You need lots of ETLs, data warehouses, and workflows to manage all of the various data sets. Even then, sometimes all that data just gets siloed off for each team.
Making for a very complex and difficult world for the data analyst to work in.
Data virtualization circumvents that by connecting data sources virtually and not requiring a separate ETL for every process and data source.
Overall, simplifying your company’s data infrastructure and reducing the number of workflows required.
Data virtualization is infrastructure-agnostic.
This means you can easily integrate all data with whatever your companies current databases are, resulting in lower operational costs. You could be using Oracle, MySQL, Postgres, AWS RDS, and so many other database backends, but data virtualization’s goal is to integrate all of them into one final system.
Some of this is dependent on the data virtualization provider you choose. But overall, many of them are quite capable of integrating with most databases.
What Is An Example Of A Data Virtualization Tool?

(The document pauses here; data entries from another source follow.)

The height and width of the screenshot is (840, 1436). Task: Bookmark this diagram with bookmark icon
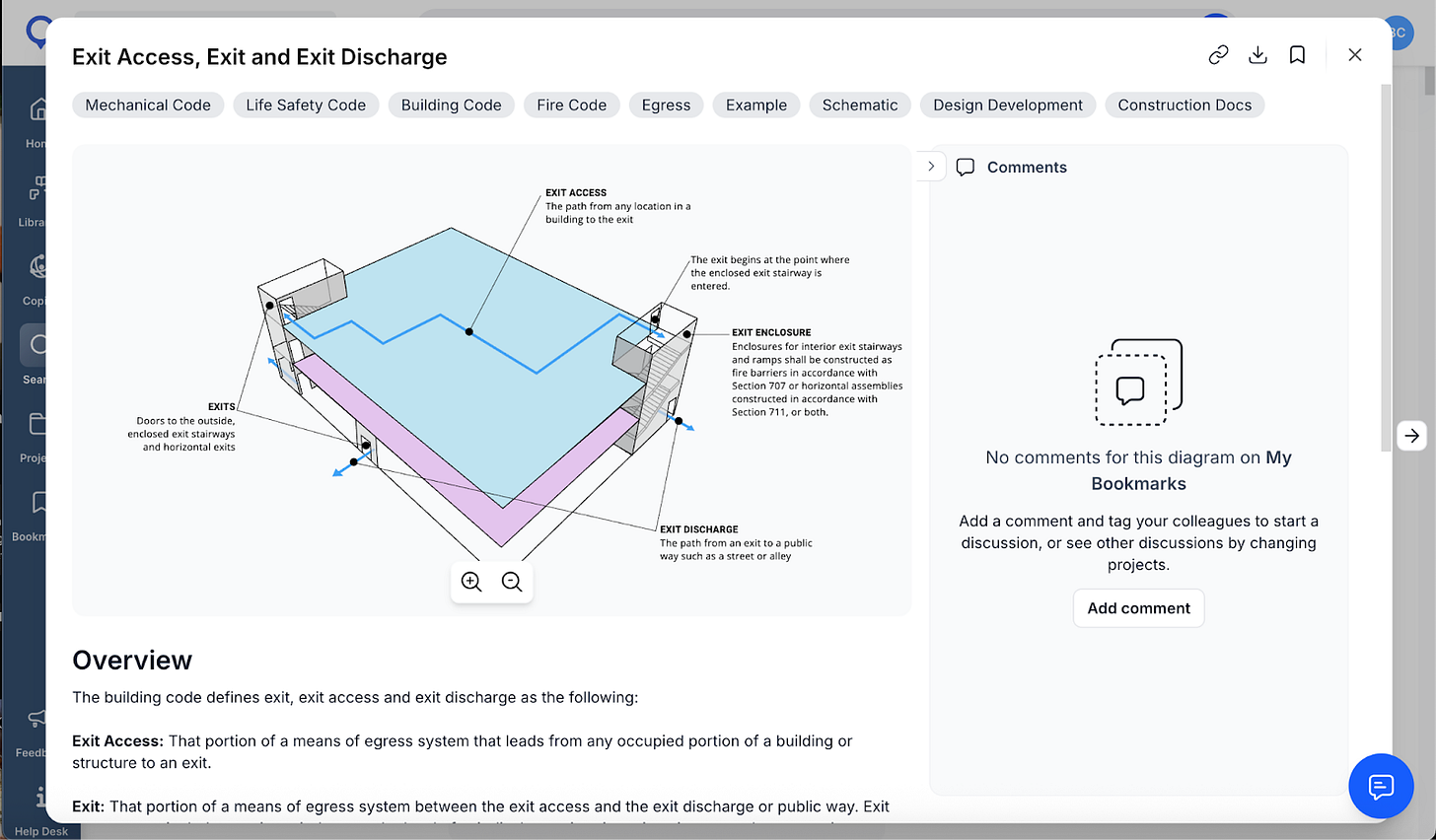coord(1297,55)
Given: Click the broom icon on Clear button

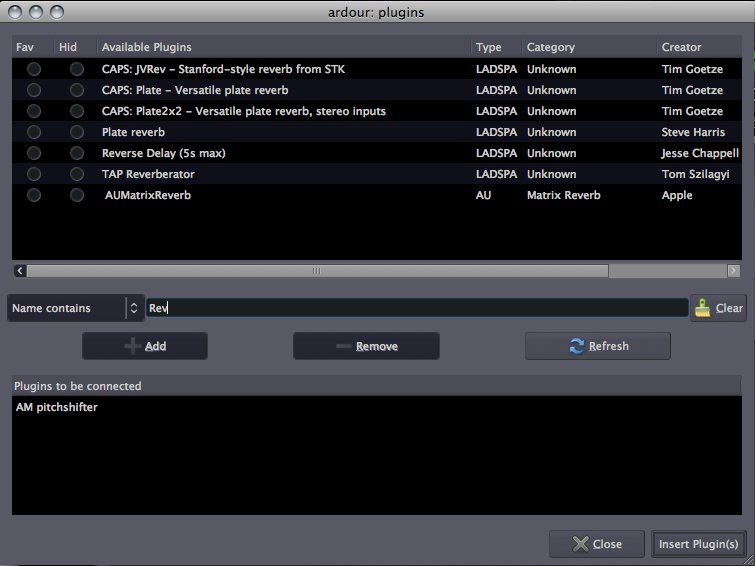Looking at the screenshot, I should click(704, 308).

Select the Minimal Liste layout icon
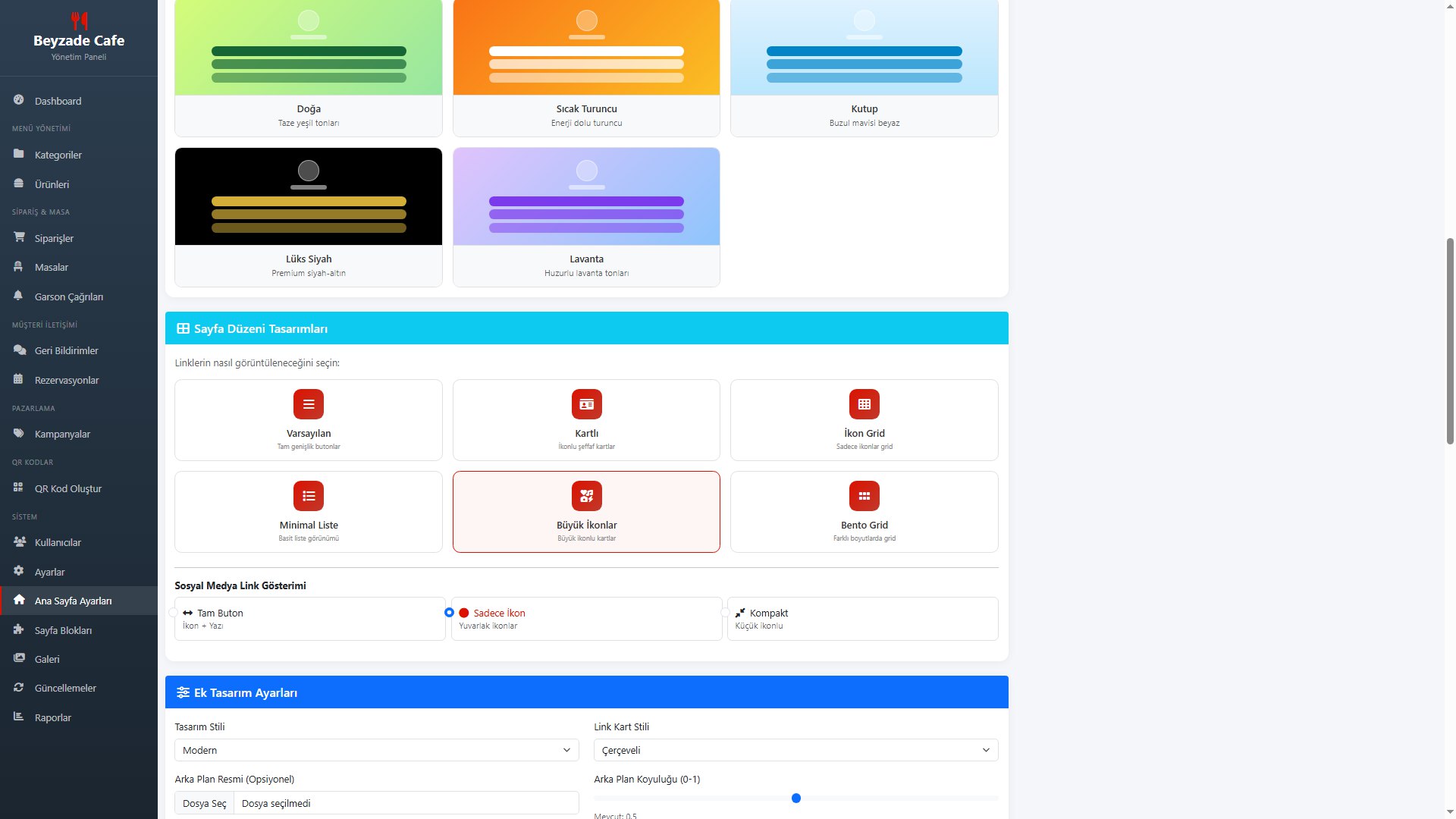[309, 496]
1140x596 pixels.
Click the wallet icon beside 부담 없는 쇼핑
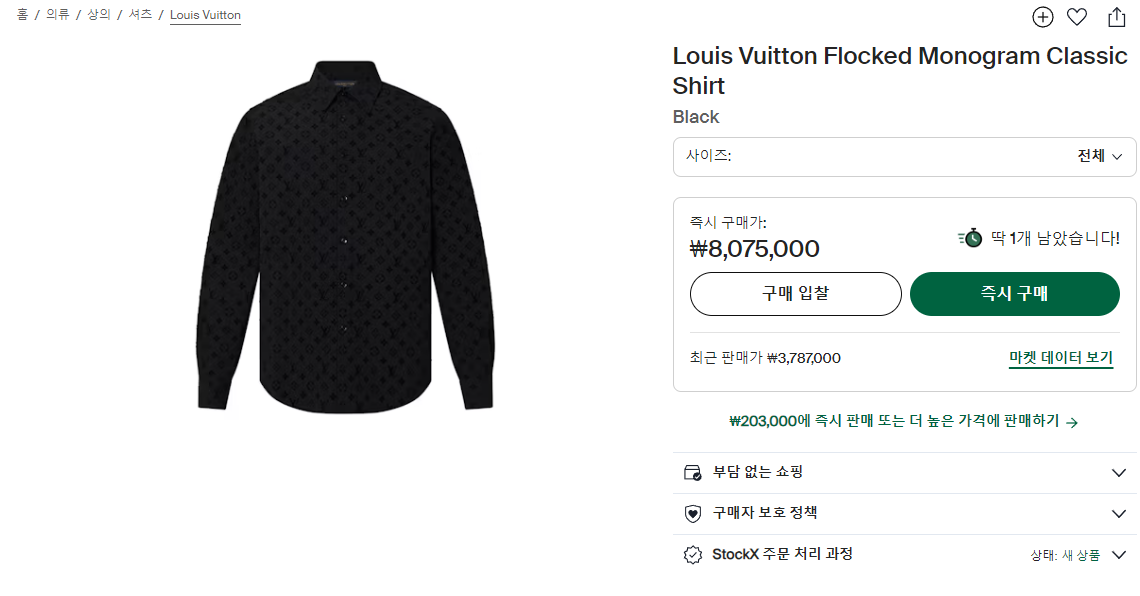coord(692,473)
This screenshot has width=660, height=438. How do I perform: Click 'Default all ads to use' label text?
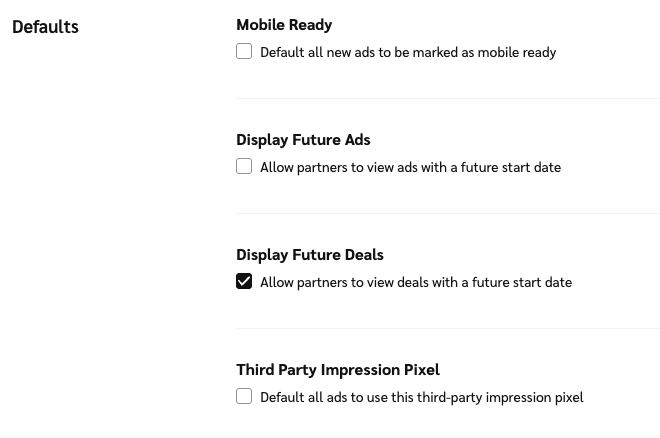pyautogui.click(x=330, y=397)
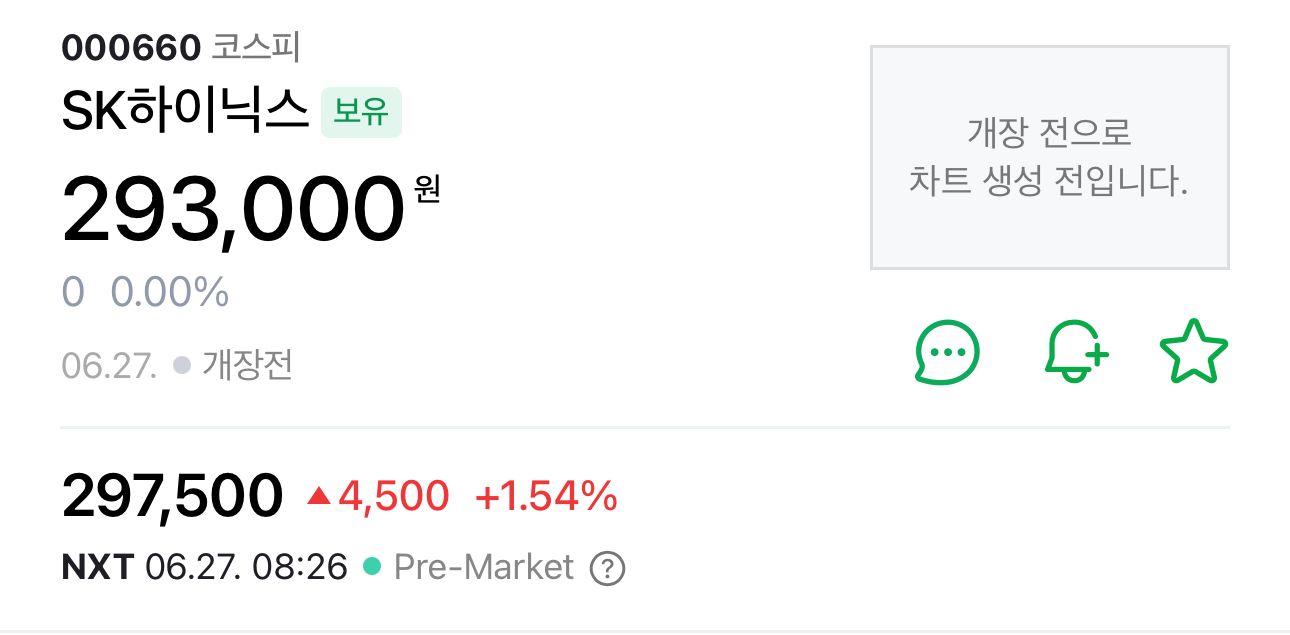The image size is (1290, 635).
Task: Click the Pre-Market label text
Action: click(x=484, y=567)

There are lots of great tools out there that can act as a data virtualization layer. Everything from long standing products to new up and comers. One great example of a newer data virtualization product is Promethium.
Promethium’s data virtualization product that they have called the Data Navigation System or DNS acts as an augmented data management solution. The goal of this system is to provide analysts the ability to validate, discover, and assemble data easily.
This allows the end-user the ability to write faster ad-hoc queries to answer director questions faster. Better yet, even non-technical business users can use the no-code capabilities of Promethium where queries are automatically generated based on just asking questions.
It also provides a unified view of all the data sets available while detecting relationships between data sets. This means that as your data scientists and developers are working with the various data sets that Promithiem will provide insights into what data is likely related to other data sets. This allows easy modeling capabilities without impacting the production data. With Promethium, users have data discovery and data prep combined with data virtualization so that users can go from asking a question to getting a query executed in a matter of a few minutes in a simple workflow.
In turn this can make writing queries substantially easier. The goal of Promethium is to provide users with the ability to quickly discover data across data sources, determine what’s needed to assemble the data together, prep the data, and lasty query the data all without moving the data. This allows users the ability to quickly experiment or to arrive at an answer without spending months of time and effort. This also gives users a way to make sure what they want to run in the production ETL is indeed the best version. You see, Promethium can compliment with existing ETL where the existing ETL is used for production data pipelines whereas all the rapid experimentation can be done using Promethium without waiting.
ETLs Aren’t Going Anywhere, But
At the end of the day, ETLs, and other data pipelines aren’t going anywhere. They still remain the main method for creating production tables and products. However, from an ad hoc analysis perspective, there is value in considering data virtualization once your company has multiple data sources that become difficult to manage. This is not a one size fits all solution but it is proving to be a great option for large companies who need to quickly pull data from all of their various data lakes, data marts and data warehouses.